Let's say we have the following:
template<typename T1, typename T2>
class A {}
template<typename T1, typename T2>
class A<T1*, T2*> {}
template<typename T>
class A<T, T> {}
Now, I know that we need to select the most specialized class, but for A<double*, double*>, there is a ambiguity error for both specializations and my teacher told that they are having the same specialization level. But at the first look, I would have said A<T, T> is more specialized. How exactly did we come to this conclusion? Or how can we say if 2 different specializations are at same level or not?
First, regarding terminology: Each of these definitions are not definitions for classes. The first definition defines a primary class template. The other definitions define partial specializations of that primary template.
It is not possible to categorize partial specializations by "levels" of specialization. The actual rules are rather complicated and a reference can be found e.g. here.

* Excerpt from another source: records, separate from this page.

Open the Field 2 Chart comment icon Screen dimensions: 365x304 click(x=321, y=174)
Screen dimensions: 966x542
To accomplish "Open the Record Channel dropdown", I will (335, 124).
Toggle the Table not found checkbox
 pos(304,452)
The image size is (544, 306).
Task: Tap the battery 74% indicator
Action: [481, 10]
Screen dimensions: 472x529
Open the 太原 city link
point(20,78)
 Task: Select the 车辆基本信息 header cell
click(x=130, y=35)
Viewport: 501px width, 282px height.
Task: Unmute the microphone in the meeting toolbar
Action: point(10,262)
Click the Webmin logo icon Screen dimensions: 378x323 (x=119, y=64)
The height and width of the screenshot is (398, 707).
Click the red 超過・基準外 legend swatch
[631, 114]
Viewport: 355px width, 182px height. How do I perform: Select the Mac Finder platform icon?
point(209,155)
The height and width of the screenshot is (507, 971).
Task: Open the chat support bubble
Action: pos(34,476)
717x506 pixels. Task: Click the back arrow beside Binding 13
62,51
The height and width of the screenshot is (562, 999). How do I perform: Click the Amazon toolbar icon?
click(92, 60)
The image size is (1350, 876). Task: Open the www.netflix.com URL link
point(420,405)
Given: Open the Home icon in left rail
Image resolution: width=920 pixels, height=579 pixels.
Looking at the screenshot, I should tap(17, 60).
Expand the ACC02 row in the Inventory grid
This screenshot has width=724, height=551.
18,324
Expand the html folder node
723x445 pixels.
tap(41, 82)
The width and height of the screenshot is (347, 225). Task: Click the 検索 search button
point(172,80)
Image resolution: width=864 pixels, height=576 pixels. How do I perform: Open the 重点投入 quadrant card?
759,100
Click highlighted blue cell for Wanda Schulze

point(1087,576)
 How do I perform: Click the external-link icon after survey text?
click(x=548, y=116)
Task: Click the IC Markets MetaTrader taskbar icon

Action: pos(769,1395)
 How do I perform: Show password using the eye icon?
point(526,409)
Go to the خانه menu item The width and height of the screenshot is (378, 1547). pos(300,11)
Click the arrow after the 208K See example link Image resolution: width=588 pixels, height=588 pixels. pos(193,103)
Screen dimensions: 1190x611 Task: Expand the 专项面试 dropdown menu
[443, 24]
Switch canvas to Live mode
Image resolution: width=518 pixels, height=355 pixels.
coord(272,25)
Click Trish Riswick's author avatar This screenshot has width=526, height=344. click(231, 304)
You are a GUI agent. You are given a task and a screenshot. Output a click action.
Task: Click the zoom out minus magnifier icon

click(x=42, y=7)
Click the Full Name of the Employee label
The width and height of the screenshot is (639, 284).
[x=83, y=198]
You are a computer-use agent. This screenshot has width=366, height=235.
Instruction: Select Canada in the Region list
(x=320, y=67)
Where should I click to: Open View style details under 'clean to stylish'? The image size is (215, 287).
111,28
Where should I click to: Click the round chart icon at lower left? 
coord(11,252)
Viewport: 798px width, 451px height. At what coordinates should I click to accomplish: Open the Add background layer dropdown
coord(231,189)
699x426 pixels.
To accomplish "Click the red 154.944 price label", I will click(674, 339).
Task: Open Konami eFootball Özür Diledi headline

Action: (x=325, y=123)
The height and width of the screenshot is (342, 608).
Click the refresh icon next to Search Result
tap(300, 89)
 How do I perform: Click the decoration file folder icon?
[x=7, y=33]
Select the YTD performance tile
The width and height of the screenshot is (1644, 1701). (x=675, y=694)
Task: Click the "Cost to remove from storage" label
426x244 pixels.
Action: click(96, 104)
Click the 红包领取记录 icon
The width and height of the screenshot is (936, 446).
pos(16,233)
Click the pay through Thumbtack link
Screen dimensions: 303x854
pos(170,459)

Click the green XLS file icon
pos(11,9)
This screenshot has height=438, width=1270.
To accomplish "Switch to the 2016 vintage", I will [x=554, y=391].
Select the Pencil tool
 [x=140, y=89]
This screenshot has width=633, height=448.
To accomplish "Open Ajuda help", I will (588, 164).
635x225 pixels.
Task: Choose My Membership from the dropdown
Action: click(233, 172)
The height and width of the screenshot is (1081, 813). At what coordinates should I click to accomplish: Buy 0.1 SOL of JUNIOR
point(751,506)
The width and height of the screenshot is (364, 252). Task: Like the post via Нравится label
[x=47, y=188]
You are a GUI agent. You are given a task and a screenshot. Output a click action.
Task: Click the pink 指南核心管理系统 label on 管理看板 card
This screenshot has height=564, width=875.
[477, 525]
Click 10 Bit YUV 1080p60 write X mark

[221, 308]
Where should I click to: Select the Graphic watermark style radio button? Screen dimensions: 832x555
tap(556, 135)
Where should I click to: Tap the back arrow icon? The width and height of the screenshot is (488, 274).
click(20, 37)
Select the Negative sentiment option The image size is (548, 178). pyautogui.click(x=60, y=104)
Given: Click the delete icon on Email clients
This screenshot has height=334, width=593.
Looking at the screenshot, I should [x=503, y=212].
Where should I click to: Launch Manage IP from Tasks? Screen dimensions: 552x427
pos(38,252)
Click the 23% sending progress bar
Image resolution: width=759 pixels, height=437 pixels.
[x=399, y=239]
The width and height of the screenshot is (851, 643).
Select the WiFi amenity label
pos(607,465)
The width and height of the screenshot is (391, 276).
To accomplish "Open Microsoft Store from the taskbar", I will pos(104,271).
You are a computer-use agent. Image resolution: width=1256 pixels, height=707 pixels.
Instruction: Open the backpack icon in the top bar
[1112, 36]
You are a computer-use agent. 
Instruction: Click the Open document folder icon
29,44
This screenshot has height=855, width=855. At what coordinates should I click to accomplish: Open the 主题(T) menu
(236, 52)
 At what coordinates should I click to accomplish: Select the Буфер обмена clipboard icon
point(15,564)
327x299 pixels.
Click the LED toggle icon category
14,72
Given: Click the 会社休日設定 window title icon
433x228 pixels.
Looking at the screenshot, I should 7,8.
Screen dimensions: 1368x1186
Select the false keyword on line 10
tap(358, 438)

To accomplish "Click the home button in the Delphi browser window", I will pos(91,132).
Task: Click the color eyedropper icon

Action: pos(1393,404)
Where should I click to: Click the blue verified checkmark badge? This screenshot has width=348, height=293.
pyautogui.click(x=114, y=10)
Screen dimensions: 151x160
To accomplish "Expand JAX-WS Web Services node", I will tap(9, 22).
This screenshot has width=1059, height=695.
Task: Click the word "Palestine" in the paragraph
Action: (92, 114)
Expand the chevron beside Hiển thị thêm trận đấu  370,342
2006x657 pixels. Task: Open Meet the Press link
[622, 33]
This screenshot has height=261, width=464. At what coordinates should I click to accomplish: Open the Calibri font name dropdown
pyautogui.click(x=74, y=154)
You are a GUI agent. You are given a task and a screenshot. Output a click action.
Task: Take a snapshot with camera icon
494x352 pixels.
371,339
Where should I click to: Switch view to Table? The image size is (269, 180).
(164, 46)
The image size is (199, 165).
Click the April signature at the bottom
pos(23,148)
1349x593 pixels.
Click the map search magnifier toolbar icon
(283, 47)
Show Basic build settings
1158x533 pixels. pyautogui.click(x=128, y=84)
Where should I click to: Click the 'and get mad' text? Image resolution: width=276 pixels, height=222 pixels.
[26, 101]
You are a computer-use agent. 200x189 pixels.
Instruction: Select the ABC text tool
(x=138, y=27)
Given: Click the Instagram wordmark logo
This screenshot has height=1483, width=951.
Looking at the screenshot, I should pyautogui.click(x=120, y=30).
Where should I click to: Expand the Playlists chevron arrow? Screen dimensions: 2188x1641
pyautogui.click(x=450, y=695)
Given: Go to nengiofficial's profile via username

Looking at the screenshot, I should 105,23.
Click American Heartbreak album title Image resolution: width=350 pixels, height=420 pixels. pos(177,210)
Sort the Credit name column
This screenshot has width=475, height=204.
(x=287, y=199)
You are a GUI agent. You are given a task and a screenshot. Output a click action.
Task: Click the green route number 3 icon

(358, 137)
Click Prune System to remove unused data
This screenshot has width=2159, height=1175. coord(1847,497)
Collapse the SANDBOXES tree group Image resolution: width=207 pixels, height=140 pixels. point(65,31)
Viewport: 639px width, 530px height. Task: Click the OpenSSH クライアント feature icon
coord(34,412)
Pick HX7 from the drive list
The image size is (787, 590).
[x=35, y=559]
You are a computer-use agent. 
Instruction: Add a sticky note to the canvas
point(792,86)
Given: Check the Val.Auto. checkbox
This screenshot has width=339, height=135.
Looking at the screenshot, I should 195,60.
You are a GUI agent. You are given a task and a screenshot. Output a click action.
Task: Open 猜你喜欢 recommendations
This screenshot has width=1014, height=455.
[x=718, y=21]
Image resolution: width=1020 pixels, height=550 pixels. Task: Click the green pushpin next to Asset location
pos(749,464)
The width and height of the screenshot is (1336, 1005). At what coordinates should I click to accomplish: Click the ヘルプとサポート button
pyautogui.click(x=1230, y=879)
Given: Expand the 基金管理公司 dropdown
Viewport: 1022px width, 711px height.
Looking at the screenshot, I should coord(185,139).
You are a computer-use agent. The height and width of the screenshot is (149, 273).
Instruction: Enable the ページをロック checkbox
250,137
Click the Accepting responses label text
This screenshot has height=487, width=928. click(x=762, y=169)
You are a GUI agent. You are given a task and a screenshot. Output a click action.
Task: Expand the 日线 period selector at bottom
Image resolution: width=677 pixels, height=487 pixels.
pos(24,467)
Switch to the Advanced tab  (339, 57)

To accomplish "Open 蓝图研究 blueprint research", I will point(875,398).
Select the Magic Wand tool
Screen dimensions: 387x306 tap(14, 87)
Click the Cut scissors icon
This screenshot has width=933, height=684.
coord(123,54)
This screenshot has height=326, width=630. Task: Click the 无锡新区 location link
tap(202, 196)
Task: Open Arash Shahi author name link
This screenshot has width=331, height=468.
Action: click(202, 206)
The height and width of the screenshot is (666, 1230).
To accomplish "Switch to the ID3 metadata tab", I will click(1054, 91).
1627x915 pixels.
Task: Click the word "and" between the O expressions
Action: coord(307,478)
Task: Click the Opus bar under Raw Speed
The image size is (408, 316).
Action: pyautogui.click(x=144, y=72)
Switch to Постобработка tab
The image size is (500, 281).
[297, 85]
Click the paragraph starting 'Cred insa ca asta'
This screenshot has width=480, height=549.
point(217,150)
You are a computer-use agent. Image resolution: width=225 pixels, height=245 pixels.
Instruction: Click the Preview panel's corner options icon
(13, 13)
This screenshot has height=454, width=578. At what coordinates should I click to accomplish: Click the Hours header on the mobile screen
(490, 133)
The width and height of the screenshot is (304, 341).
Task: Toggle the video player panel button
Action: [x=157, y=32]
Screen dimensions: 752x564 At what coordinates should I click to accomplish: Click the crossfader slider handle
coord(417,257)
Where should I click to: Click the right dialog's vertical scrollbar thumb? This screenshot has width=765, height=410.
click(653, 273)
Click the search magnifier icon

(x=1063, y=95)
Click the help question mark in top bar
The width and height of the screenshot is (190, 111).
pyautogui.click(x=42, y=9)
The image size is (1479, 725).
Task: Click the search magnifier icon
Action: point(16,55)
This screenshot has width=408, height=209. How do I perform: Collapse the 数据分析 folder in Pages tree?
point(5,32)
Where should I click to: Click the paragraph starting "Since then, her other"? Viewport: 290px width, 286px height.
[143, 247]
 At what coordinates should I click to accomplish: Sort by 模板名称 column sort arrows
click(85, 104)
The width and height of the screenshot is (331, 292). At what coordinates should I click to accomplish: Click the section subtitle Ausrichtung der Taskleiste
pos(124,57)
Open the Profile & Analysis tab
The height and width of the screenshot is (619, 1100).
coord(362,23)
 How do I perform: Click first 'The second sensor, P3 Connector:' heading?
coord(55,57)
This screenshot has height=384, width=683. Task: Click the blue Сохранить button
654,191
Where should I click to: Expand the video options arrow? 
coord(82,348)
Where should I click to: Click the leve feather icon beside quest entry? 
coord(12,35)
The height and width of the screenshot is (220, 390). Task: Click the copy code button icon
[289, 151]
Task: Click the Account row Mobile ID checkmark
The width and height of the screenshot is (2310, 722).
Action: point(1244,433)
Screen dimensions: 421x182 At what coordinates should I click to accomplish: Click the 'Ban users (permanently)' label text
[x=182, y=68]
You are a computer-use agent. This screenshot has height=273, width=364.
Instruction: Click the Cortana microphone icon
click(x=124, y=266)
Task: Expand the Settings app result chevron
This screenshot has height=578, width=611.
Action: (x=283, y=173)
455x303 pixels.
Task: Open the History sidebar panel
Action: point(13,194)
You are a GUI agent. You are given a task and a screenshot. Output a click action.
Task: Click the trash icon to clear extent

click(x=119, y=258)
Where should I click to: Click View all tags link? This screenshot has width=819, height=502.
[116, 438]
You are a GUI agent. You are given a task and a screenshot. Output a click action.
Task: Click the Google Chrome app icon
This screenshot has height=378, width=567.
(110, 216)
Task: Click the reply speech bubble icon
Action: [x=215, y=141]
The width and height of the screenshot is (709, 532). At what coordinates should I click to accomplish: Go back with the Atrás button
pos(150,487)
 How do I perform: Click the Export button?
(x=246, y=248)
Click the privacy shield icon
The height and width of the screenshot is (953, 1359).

But roughly, you can consider a partial specialization more specialized than another, if the latter would accept all template argument lists that the former would accept, but not the other way around.
In your case the first specialization accepts A<int*, long*>
, but the second one doesn't, and the second one accepts A<int, int>
, but the first one doesn't. So informally, we can see that neither is more specialized than the other.
The primary template is not more specialized than the partial specializations either, so A<double*, double*>
which would be accepted by all three without one of them being more specialized than all the others, is ambiguous and causes the program to be ill-formed.